6. All States use soft power---not only against State adversaries, but also against sections of their own people who take to insurgency or terrorism. Similarly, non-State actors----particularly the jihadi terrorist organisations--- too use soft power in their campaign against their state adversaries.

7. One has been seeing since 9/11 that jihadi terrorist organisations----particularly Al Qaeda and its associates--- have become more adept in their use of soft power against their State adversaries than their State adversaries in their use against the terrorists. This is one of the factors, which has contributed to the continued resilience of Al Qaeda and its associates and their ability to draw volunteers and support from the communities from which they have arisen.

8. The inability of the US-led coalition to use soft power effectively against the jihadi terrorists comes in the way of the campaign against terrorism making headway. The Western powers have had a long history of the effective use of soft power against adversaries.
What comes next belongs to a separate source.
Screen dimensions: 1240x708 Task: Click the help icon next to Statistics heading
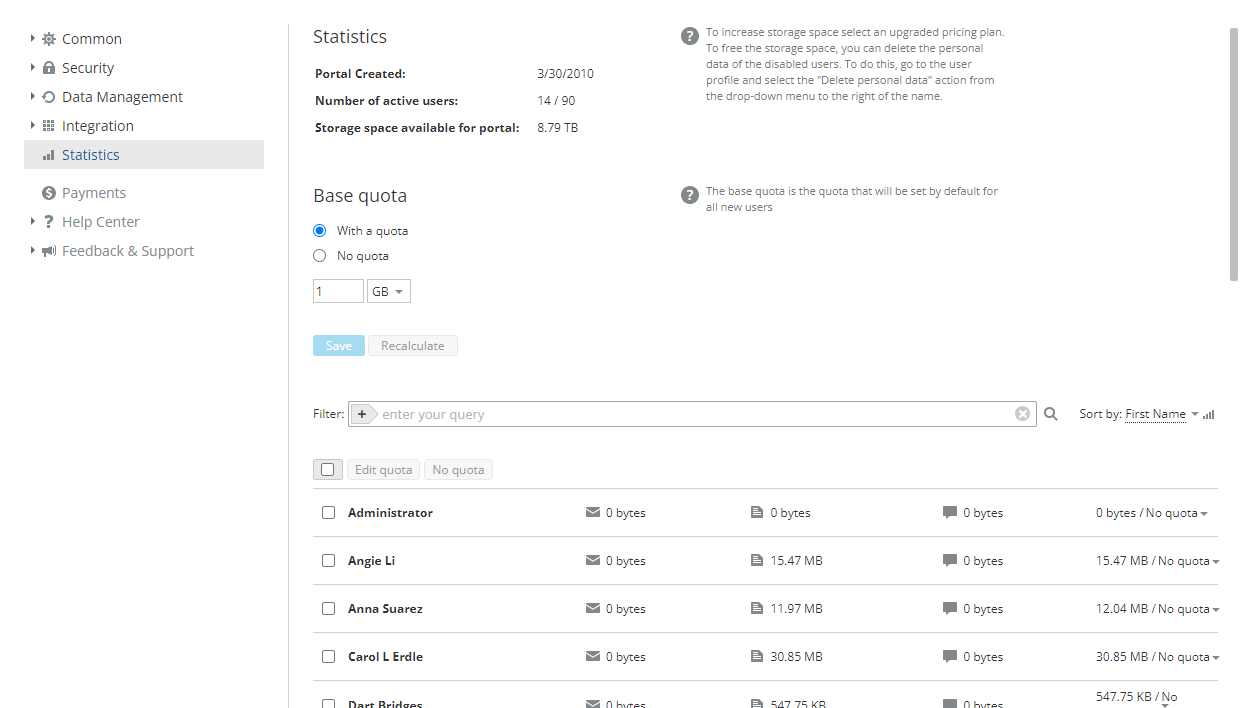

One would be aware of the role played by the British Broadcasting Corporation (BBC) during the Second World War against the Nazis and the Fascists. The broadcasts of the BBC helped in two ways. They kept up the morale of the British people and rallied them to supporting the cause of the war. They weakened the credibility of the Nazis and the Fascists in the eyes of their own people.

9. Similarly, one would be aware of the role played by the use of soft power by the US during the Cold War against the USSR and other Communist States in undermining their credibility and bringing about their collapse. Among the instruments of soft power used by the US for this purpose were the Voice of America, funded by the State Department, and the Munich-based Radio Free Europe and Radio Liberty, allegedly funded by the Central Intelligence Agency (CIA), and the publication and dissemination of books written by political dissidents from the Communist countries explaining why they ran away from their country. The Clinton Administration set up a Radio Free Asia to promote the cause of democracy in Asia.

10. One of the reasons the US was able to use its soft power effectively during the Cold War was the availability of a large reservoir of political dissidents from the Communist countries, who co-operated in the running of the radio stations and imparted credibility to their broadcasts.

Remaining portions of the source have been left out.